Jessops was founded in 1935 by Frank Jessop Simmons well known around the world for its broad expertise and experience in the photographic industry. While Jessop was a leader in the industry for many years, technological and market changes over the last few decades led to a significant decline in its sales and profitability. By early 2013, it stores closed and it stock ceased being traded. However, soon after this British entrepreneur Peter Jones invested millions of pounds into the business and reopen 36 of the Jessops stores (BBC News Online a). He hoped to turn the business around. The following considers what strategy or strategies Jessop could use in order to actually accomplish this ambitious goal.
1.1 Explain strategic contexts and terminology – missions, visions, objectives, goals, core
Competencies.
There are several concepts that are essential when creating and implementing a strategy for any business. These concepts are described as the company’s mission, vision, goals and objectives. Often, these aspects of a company strategy are laid out in documents, such as a mission statement or a vision statement. The following gives more specific definitions for each of these terms. Keep in mind that these concepts are not mutually exclusive. In theory, a company’s mission and vision statements, its goals and the specific objectives related to all three should be closely linked together and work in concert.

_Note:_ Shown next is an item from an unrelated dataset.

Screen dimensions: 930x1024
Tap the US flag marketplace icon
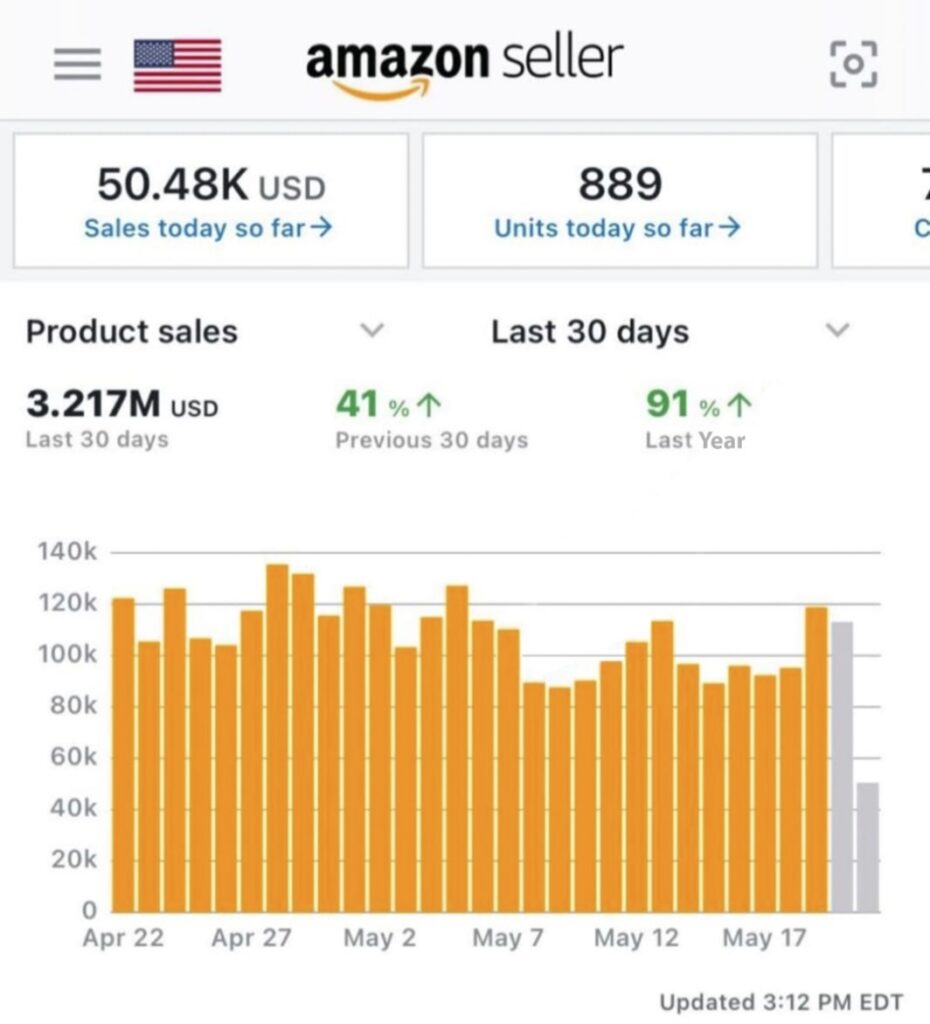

Mission Statement: A mission statement describes what the company in question actually does. Such a statement should be brief and easy to understand. Furthermore, it should so specific that anyone reading the statement can easily discern the difference between you and any of your competitors. For Jessops, the company’s mission statement could be described by its position, which is as a highly respected and well-known name in the industry. This position and brand image provides it with certain advantages that could help it overcome its current difficulties.

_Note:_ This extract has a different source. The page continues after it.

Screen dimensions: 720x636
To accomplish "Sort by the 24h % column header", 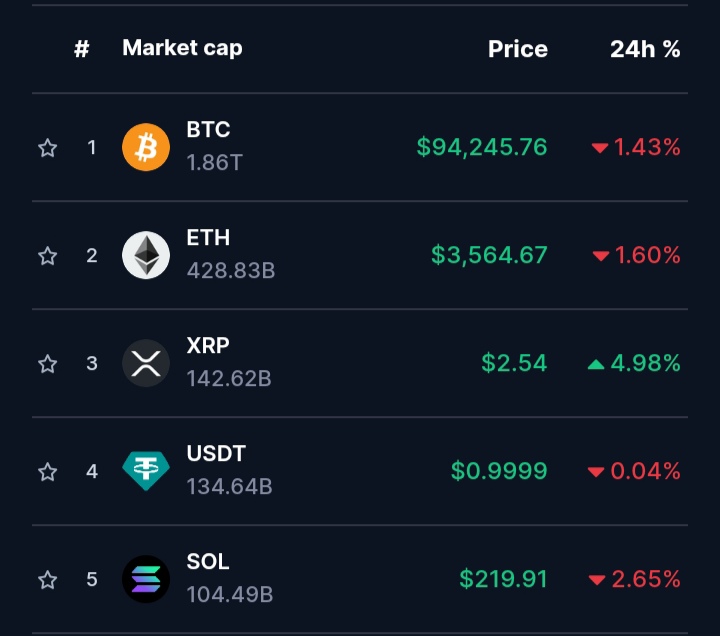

Vision Statement: A big the statement refers to what a company (or rather the people who operated) ultimately desire that company can be in the future. This vision for the company can deviate significantly from the company’s current mission statement. Many companies use their vision statement to direct their goals and to help guide decision-making. The new vision statement for Jessops was built around the idea that it was to be “the first choice destination for everyone’s imaging needs.”
Goals and Objectives: Goals of the broader aims of the company, such as reducing debt, increasing profitability and so on. For example, in the case of Jessops, closing most of the stores and then reopening the more profitable locations could be seen as meeting the goal of increasing profitability. Objectives on the other hand are more specific than goals and give the company hard targets to aim for. For instance, Jessops might want to set a specific number for the amount of debt reduction it wants to achieve by 2018. This would be an objective. Of course, setting an objective does not necessarily mean the company will meet that objective.
1.2 Review the issues involved in strategic planning.
One of the keys to strategic planning is to consider what internal and external factors will affect the future performance or profitability of the company in question. There are many different ways to determine what the factors might be, but one of the most frequently used in SWOT analysis. SWOT stands for strengths, weaknesses, opportunities and threats. All companies have specific strengths and weaknesses in the current makeup. They also face both potential opportunities and potential threats. This type of analysis is particularly useful to managers (Dealtry 1992).
Jessops SWOT Analysis
Despite its recent problems, Jessops enjoys both strengths and opportunities it can take advantage of in the future. However, as those recent problems do make clear, the company also has certain weaknesses and faces a number of serious threats in the future. The following analysis considers this in depth:
Strengths
At this time, Jessops enjoys a very low barrier to entry into new markets. This is particularly the case in Europe because of its present membership in the European Union.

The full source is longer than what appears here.